The National Center for Learning Disabilities highlights that UDL can be a central organizing framework to amplify the inherent benefits of personalized learning while addressing the strategy’s inherent limitations for students with disabilities. 
“Policy, particularly federal policy, has an enormous influence on the education of students with disabilities and has been a major factor in improving the educational status of these students” (Hehir). 

“The typical overreliance on printed text for presenting content and evaluating students clearly, and differentially, raises barriers to achievement for some students while privileging others. Such an environmental view fosters solutions that address the limitations of the learning environment rather than the limitations of the student, while making the student less of a problem, and more a part of diversity within the course. The advantage of such universal solutions is that, as with such approaches in built environments, they are likely to be useful for many individuals; built once, applied many times” (Rose, Harbour, Johnston, Daley, and Abarbanell).

I can integrate equity and UDL into my teaching by not seeing student limitations as the student’s problem, but rather as a problem with the curriculum or teaching style. This will help my students because I will try to implement various forms of teaching and diverse forms of media in order to help all the different students. 
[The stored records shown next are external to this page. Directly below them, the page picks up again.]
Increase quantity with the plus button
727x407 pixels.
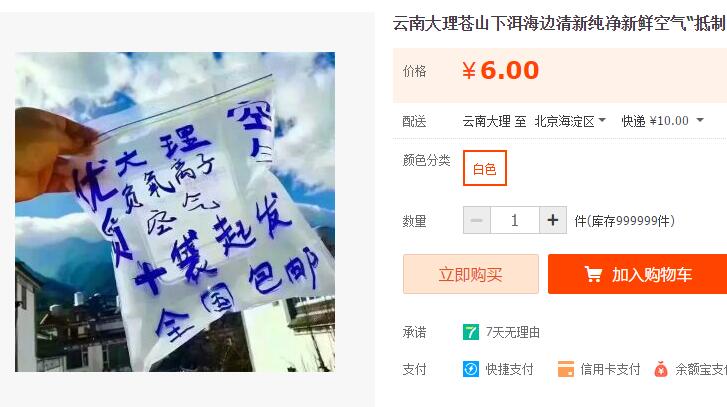[x=553, y=220]
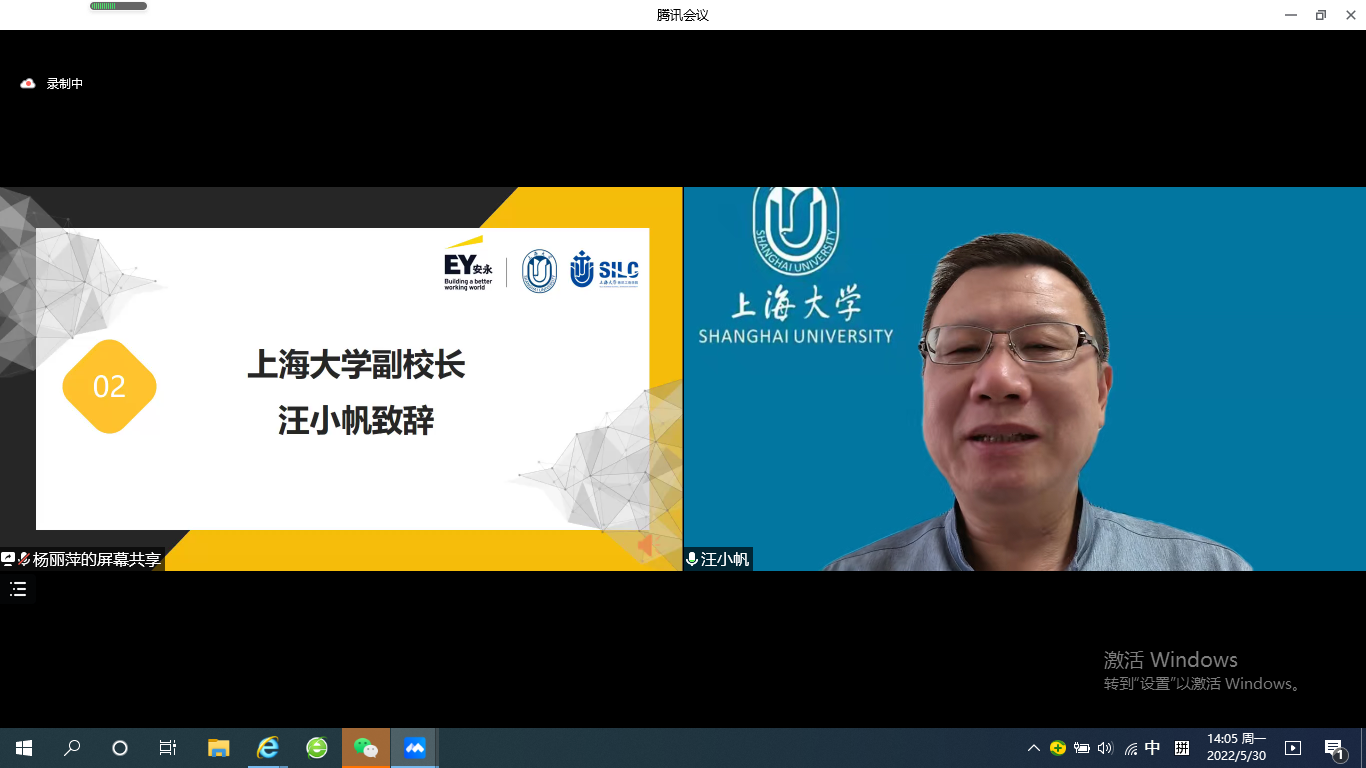
Task: Expand hidden system tray icons
Action: [x=1034, y=748]
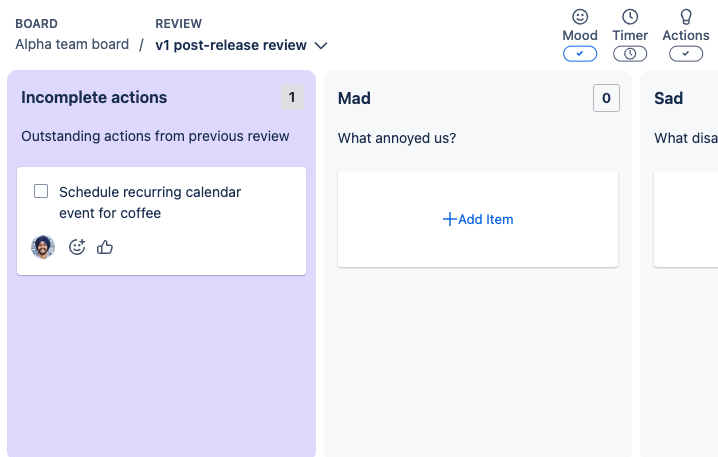
Task: Click the Mad column title
Action: 354,98
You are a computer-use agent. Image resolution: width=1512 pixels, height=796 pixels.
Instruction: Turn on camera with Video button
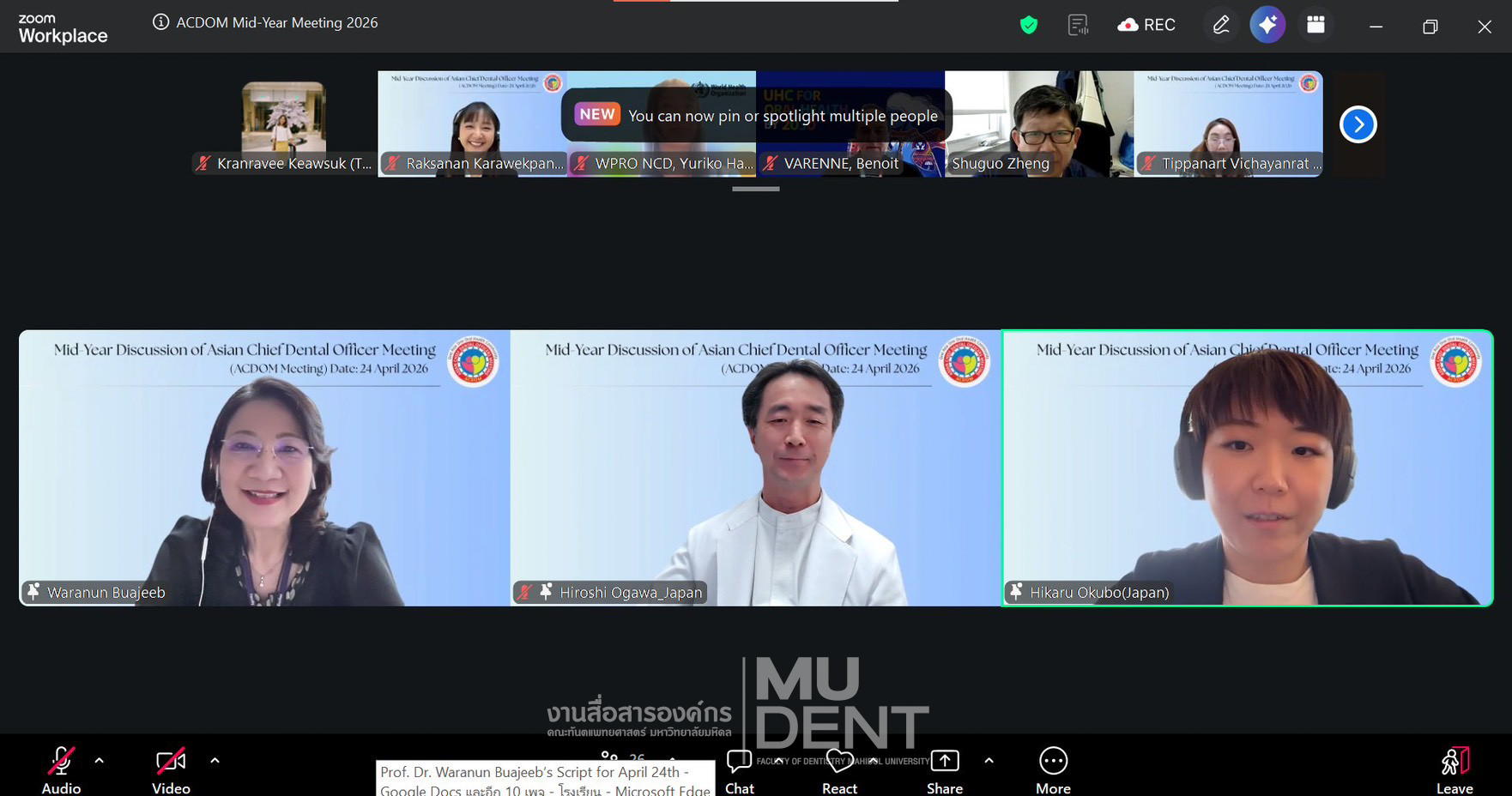tap(171, 769)
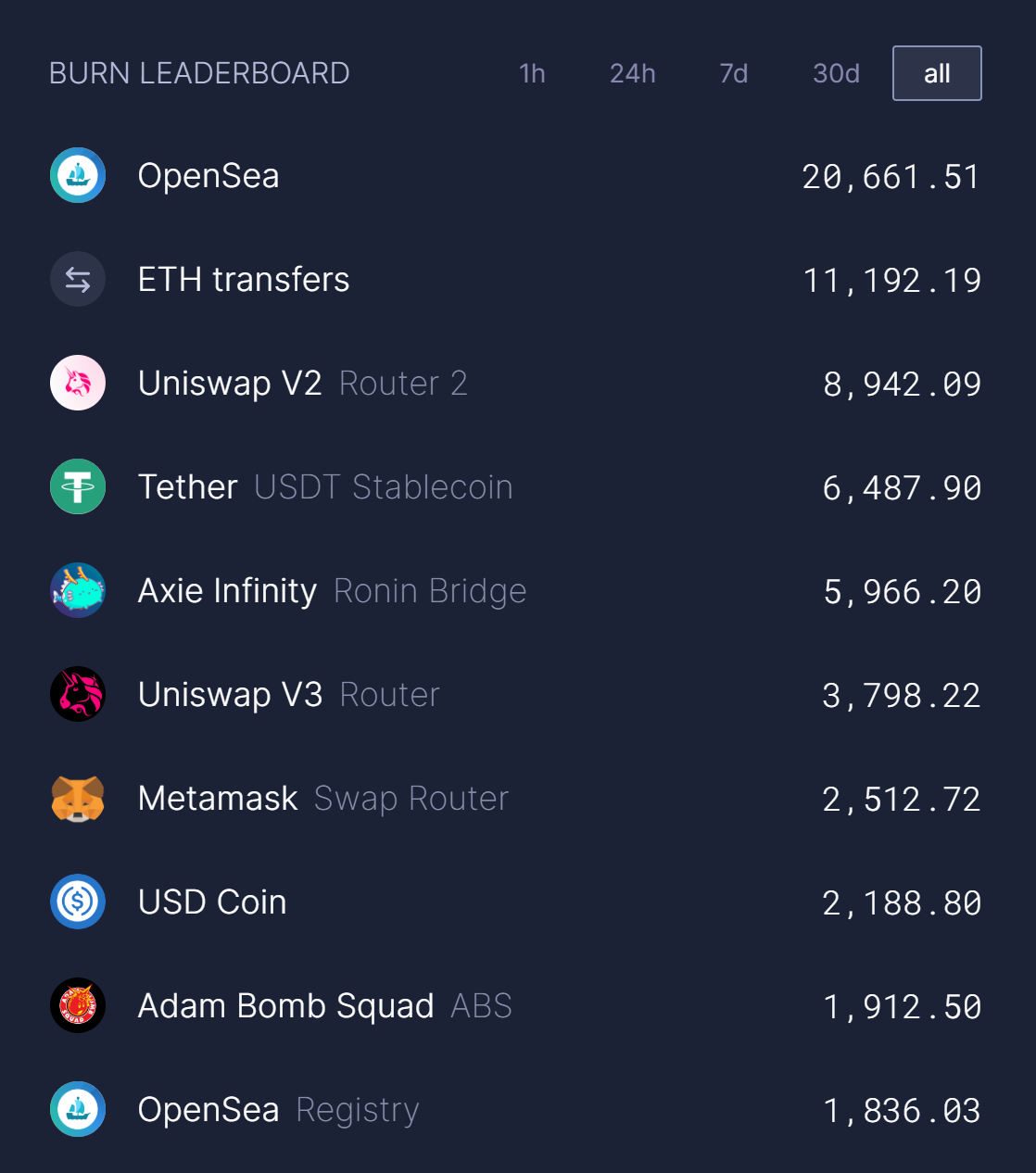Click the USD Coin dollar icon

click(78, 902)
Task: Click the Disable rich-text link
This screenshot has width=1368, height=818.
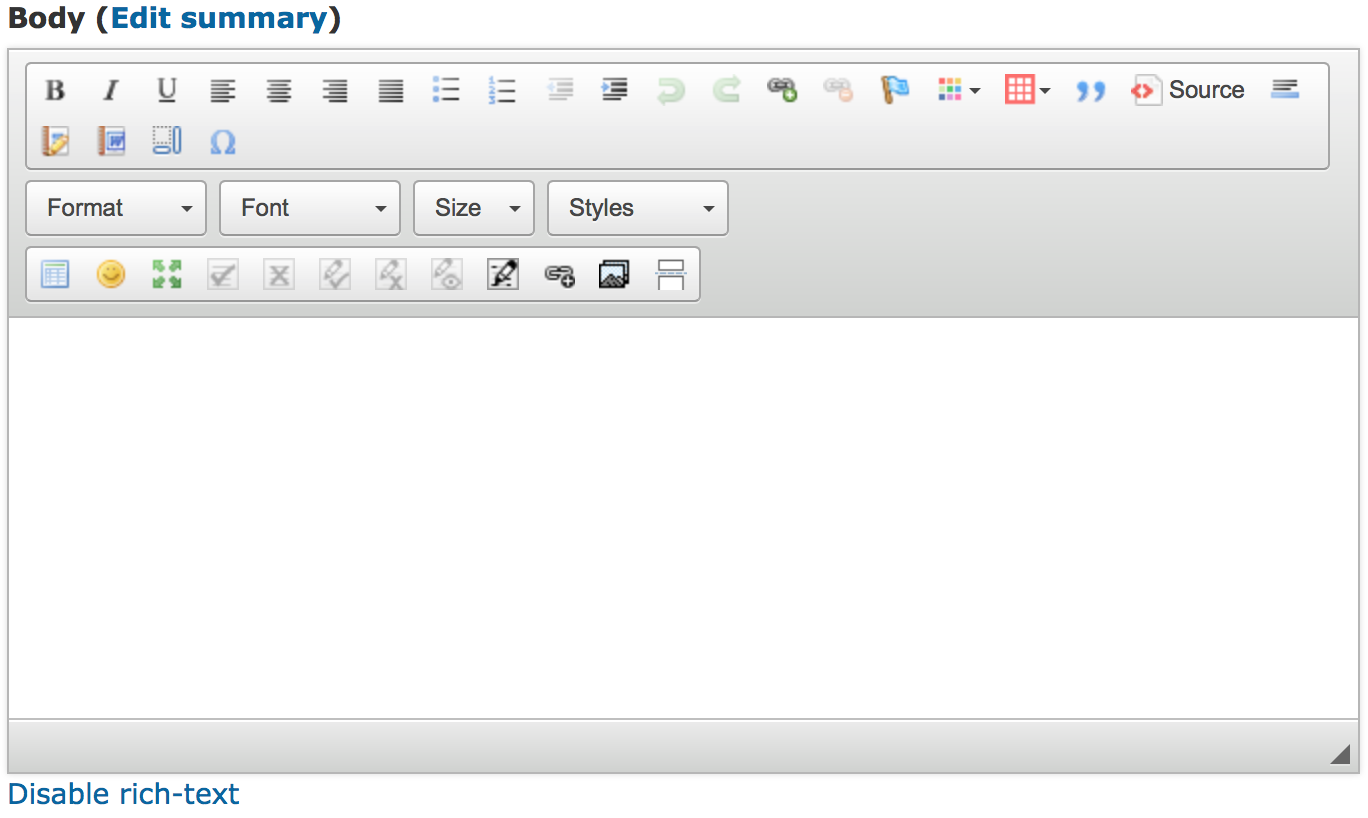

My goals for equity and UDL are to simply make sure all my students get a fair shot. Whether this means that I spend more time with certain students, change up my lesson plans, or foster a safe learning environment, that is fine by me. This shapes my vision for empowered learning for my students by allowing me to understand and see the worth of each individual student and their individual capabilities. 



References 

Hehir, T. (2005). New directions in special education: Eliminating ableism in policy and practice. Cambridge, MA: Harvard Education Press. 


Rose, Harbour, Johnston, Daley, and Abarbanell. Universal Design for Learning in Postsecondary Education: Reflections on Principles and their Application. Wakefield, MA: National Center on UDL.